**TUGAS:** Sajikan sebagai tabel Markdown dengan kolom Nomor dan Baris semua baris dari baris yang memuat "Viewport: 690px width, 497px height." sampai dengan baris yang memuat "will (x=432, y=459).". Lewati baris kosong.

**BAHAN:**
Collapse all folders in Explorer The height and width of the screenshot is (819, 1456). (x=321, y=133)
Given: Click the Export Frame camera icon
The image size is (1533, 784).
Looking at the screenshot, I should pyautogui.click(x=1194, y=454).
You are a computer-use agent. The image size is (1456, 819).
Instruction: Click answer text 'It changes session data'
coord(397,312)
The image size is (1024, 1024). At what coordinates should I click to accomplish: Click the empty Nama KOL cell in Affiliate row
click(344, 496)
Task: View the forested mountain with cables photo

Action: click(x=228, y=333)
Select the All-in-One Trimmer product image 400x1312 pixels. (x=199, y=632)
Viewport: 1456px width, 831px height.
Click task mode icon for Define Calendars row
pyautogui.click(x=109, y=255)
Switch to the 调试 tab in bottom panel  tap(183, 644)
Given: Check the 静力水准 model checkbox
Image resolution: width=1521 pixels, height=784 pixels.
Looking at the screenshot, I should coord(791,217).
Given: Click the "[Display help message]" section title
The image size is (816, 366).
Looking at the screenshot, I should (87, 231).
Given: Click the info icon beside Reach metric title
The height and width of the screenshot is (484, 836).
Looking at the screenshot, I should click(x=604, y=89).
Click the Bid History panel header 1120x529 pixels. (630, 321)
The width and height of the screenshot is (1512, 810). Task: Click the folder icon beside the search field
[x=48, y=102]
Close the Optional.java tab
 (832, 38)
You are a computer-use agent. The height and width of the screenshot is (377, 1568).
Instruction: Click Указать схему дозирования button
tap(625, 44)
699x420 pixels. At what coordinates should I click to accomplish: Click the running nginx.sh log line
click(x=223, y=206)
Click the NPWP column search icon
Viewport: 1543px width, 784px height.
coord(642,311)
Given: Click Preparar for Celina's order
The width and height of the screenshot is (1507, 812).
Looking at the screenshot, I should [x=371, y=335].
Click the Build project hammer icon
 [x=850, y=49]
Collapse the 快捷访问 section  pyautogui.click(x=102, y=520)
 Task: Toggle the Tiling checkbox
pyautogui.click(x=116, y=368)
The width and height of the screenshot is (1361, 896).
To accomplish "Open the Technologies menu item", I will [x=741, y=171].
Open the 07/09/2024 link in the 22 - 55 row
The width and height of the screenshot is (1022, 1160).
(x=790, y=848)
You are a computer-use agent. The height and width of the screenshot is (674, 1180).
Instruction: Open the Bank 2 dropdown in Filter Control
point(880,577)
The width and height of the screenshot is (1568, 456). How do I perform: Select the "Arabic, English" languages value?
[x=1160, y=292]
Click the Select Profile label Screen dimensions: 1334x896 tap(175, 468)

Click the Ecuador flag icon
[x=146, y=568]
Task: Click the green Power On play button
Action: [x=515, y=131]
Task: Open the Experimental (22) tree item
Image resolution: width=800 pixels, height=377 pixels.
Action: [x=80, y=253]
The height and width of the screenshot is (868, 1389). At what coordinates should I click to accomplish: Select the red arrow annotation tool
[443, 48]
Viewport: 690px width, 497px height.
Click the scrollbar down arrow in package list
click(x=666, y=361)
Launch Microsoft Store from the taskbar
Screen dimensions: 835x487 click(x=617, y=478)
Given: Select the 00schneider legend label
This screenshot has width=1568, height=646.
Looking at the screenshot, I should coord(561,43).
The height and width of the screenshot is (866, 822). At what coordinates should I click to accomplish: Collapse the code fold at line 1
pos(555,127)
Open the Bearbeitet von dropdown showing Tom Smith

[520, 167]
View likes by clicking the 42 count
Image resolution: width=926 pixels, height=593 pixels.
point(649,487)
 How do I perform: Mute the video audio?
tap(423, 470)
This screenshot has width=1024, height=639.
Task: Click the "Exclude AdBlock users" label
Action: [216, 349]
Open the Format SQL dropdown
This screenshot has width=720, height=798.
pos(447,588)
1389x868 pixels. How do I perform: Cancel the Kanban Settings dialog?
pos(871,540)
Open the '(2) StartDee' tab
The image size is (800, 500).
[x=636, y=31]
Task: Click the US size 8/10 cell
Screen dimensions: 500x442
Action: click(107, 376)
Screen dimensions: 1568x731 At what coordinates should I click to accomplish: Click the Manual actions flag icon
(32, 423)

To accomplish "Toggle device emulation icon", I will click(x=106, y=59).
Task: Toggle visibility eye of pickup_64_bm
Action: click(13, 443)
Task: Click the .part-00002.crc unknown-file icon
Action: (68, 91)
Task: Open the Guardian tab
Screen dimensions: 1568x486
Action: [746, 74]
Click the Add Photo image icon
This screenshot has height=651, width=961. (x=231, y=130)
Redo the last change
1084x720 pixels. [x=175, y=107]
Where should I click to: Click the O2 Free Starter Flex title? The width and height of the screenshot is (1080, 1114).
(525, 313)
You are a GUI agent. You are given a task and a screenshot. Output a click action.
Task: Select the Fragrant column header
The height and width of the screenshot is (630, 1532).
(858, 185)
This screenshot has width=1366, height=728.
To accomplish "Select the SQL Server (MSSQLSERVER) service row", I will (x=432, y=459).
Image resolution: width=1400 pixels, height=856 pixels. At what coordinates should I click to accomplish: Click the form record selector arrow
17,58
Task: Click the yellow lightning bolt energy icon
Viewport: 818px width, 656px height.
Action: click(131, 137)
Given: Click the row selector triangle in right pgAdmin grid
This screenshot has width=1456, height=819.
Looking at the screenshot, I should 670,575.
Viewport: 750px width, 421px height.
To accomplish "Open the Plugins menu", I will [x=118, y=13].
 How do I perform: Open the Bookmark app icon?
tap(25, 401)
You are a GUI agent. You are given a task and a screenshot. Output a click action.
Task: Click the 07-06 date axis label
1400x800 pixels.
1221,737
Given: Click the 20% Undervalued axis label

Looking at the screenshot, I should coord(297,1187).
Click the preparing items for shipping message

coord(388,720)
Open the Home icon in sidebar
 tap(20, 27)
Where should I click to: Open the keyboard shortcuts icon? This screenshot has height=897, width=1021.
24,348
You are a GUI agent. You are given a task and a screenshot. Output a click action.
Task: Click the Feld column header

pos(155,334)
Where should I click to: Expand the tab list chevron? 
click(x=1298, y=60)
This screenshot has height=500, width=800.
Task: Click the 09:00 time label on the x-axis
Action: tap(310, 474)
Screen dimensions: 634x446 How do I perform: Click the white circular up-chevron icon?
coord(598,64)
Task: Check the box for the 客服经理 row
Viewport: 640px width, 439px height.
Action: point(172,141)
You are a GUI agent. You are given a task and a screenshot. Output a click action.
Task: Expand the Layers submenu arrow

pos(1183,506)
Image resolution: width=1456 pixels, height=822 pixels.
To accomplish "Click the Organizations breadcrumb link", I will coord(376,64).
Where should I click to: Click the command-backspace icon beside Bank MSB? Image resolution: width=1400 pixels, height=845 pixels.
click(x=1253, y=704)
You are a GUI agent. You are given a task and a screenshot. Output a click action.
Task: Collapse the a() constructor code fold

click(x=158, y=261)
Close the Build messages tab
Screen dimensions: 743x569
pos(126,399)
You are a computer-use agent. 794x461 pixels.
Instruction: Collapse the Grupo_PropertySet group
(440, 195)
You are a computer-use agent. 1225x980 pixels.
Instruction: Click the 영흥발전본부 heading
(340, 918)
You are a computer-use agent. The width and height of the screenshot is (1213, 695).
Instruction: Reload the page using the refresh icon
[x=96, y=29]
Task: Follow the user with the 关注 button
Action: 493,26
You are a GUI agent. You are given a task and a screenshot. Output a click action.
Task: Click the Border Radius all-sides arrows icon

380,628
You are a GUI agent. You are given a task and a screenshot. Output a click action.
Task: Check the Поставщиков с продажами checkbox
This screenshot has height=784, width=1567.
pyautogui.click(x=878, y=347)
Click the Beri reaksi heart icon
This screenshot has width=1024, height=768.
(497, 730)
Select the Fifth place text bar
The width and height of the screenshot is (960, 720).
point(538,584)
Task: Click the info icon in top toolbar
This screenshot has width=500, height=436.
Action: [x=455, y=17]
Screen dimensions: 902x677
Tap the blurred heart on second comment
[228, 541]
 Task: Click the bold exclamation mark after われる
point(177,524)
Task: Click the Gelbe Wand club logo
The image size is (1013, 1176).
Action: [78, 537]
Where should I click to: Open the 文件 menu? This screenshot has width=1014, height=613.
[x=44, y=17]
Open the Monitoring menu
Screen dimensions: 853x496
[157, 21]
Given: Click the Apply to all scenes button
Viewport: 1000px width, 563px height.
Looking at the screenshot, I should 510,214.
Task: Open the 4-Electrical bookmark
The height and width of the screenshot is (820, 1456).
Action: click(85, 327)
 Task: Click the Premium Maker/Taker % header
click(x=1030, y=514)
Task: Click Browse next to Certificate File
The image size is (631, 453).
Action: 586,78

**JAWABAN:**
| Nomor | Baris |
|---|---|
| 1 | Viewport: 690px width, 497px height. |
| 2 | Click the scrollbar down arrow in package list |
| 3 | click(x=666, y=361) |
| 4 | Launch Microsoft Store from the taskbar |
| 5 | Screen dimensions: 835x487 click(x=617, y=478) |
| 6 | Given: Select the 00schneider legend label |
| 7 | This screenshot has width=1568, height=646. |
| 8 | Looking at the screenshot, I should coord(561,43). |
| 9 | The height and width of the screenshot is (866, 822). At what coordinates should I click to accomplish: Collapse the code fold at line 1 |
| 10 | pos(555,127) |
| 11 | Open the Bearbeitet von dropdown showing Tom Smith |
| 12 | [520, 167] |
| 13 | View likes by clicking the 42 count |
| 14 | Image resolution: width=926 pixels, height=593 pixels. |
| 15 | point(649,487) |
| 16 |  How do I perform: Mute the video audio? |
| 17 | tap(423, 470) |
| 18 | This screenshot has width=1024, height=639. |
| 19 | Task: Click the "Exclude AdBlock users" label |
| 20 | Action: [216, 349] |
| 21 | Open the Format SQL dropdown |
| 22 | This screenshot has width=720, height=798. |
| 23 | pos(447,588) |
| 24 | 1389x868 pixels. How do I perform: Cancel the Kanban Settings dialog? |
| 25 | pos(871,540) |
| 26 | Open the '(2) StartDee' tab |
| 27 | The image size is (800, 500). |
| 28 | [x=636, y=31] |
| 29 | Task: Click the US size 8/10 cell |
| 30 | Screen dimensions: 500x442 |
| 31 | Action: click(107, 376) |
| 32 | Screen dimensions: 1568x731 At what coordinates should I click to accomplish: Click the Manual actions flag icon |
| 33 | (32, 423) |
| 34 | To accomplish "Toggle device emulation icon", I will click(x=106, y=59). |
| 35 | Task: Toggle visibility eye of pickup_64_bm |
| 36 | Action: click(13, 443) |
| 37 | Task: Click the .part-00002.crc unknown-file icon |
| 38 | Action: (68, 91) |
| 39 | Task: Open the Guardian tab |
| 40 | Screen dimensions: 1568x486 |
| 41 | Action: [746, 74] |
| 42 | Click the Add Photo image icon |
| 43 | This screenshot has height=651, width=961. (x=231, y=130) |
| 44 | Redo the last change |
| 45 | 1084x720 pixels. [x=175, y=107] |
| 46 | Where should I click to: Click the O2 Free Starter Flex title? The width and height of the screenshot is (1080, 1114). |
| 47 | (525, 313) |
| 48 | You are a GUI agent. You are given a task and a screenshot. Output a click action. |
| 49 | Task: Select the Fragrant column header |
| 50 | The height and width of the screenshot is (630, 1532). |
| 51 | (858, 185) |
| 52 | This screenshot has width=1366, height=728. |
| 53 | To accomplish "Select the SQL Server (MSSQLSERVER) service row", I will (x=432, y=459). |